[start Listing]

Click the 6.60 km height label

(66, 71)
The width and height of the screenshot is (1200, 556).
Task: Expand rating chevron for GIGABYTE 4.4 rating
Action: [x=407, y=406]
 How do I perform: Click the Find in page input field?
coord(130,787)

[end Listing]
[start Listing]

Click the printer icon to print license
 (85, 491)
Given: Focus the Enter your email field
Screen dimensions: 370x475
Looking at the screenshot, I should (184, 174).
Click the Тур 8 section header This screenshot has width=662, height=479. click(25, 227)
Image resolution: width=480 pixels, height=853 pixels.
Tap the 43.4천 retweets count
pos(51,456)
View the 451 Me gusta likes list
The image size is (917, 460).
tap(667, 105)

[end Listing]

Goal → Can you copy out the records, unchanged, from the line with "Given: Focus the Enter your email field" up to and including the line with "tap(667, 105)"?

The answer →
Given: Focus the Enter your email field
Screen dimensions: 370x475
Looking at the screenshot, I should (184, 174).
Click the Тур 8 section header This screenshot has width=662, height=479. click(25, 227)
Image resolution: width=480 pixels, height=853 pixels.
Tap the 43.4천 retweets count
pos(51,456)
View the 451 Me gusta likes list
The image size is (917, 460).
tap(667, 105)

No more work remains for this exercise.